Former et accompagner les managers
Le manager est le premier rempart ou, parfois, le premier obstacle. L’OMS préconise de les former à détecter les « signaux faibles » — yeux rouges, désengagement, irritabilité — et à pratiquer l’écoute active. Sur Moka.care, un module guide le responsable pas à pas : « Que faire si un collaborateur pleure ? », « Comment réagir face à une colère soudaine ? » Ces formations permettent de remplacer le réflexe de l’autorité par celui de la bienveillance structurée. Un manager rassuré sur ses propres compétences psychologiques devient un catalyseur de résilience pour son équipe, capable de prévenir l’escalade vers l’épuisement professionnel.
De nouvelles menaces
Le Conseil économique, social et environnemental (CESE) alerte sur l’émergence de trois risques : la violence des vagues de chaleur – facteurs de perte de concentration et de fatigue accrue –, le télétravail intégral – jugé préjudiciable au sentiment d’appartenance et à la frontière vie pro-vie perso –, et l’intelligence artificielle, vectrice de surcharge cognitive, d’isolement algorithmique et de « lean » management. Les travailleurs indépendants (chauffeurs VTC, livreurs) sont également exposés à des conditions de travail stressantes sans filet de prévention. Leur santé mentale, jusqu’ici mal sondée, nécessite des études et des actions dédiées.

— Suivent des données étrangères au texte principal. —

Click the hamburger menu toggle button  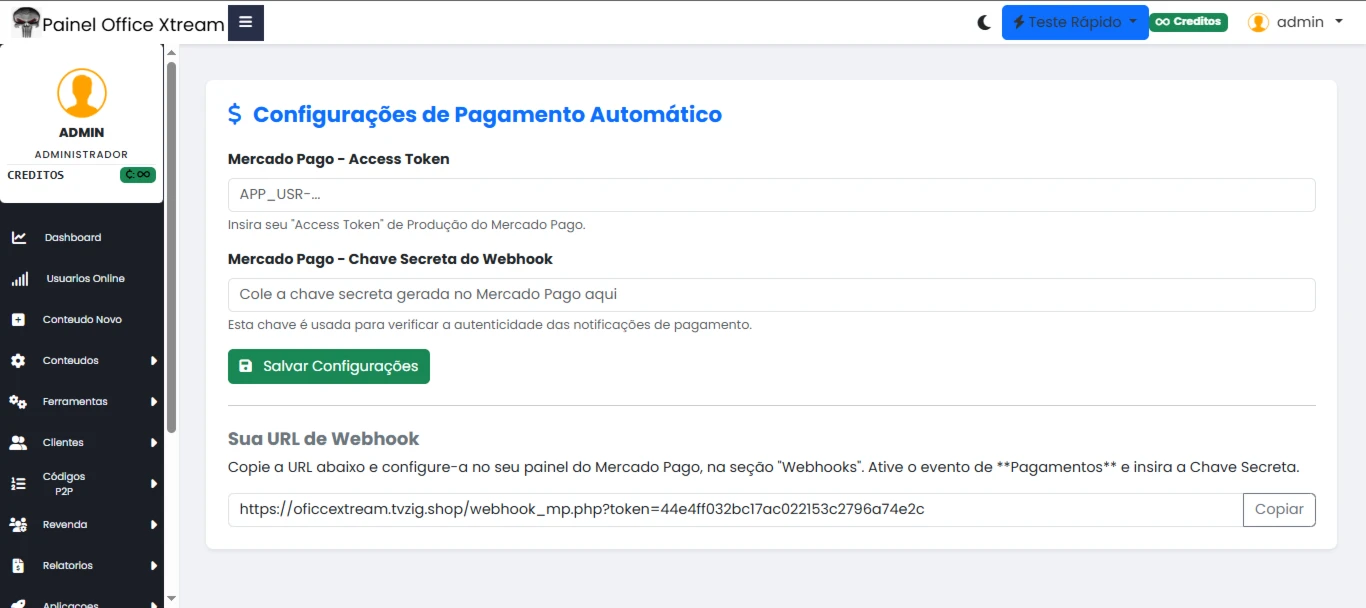[x=245, y=22]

Les micro-agressions au travail
Ces petits commentaires — « Toujours en retard, j’imagine que c’est ta vie de famille », « Toujours dispo pour rire… » — sont loin d’être anodins. Ifop pour Paritalité révèle que 82 % des salariés en ont été témoins et 47 % en ont été victimes (27 % liés à l’apparence, 25 % à l’âge, 22 % à la santé, 14 % au genre). 60 % des victimes jugent leur engagement et leur sentiment d’appartenance affectés. Pourtant, seuls 40 % des témoins recadrent l’auteur, et 35 % tendent la main à la victime. Faute de sécurité psychologique instaurée par la hiérarchie, ces actes donnent lieu à un climat de défiance et de désengagement.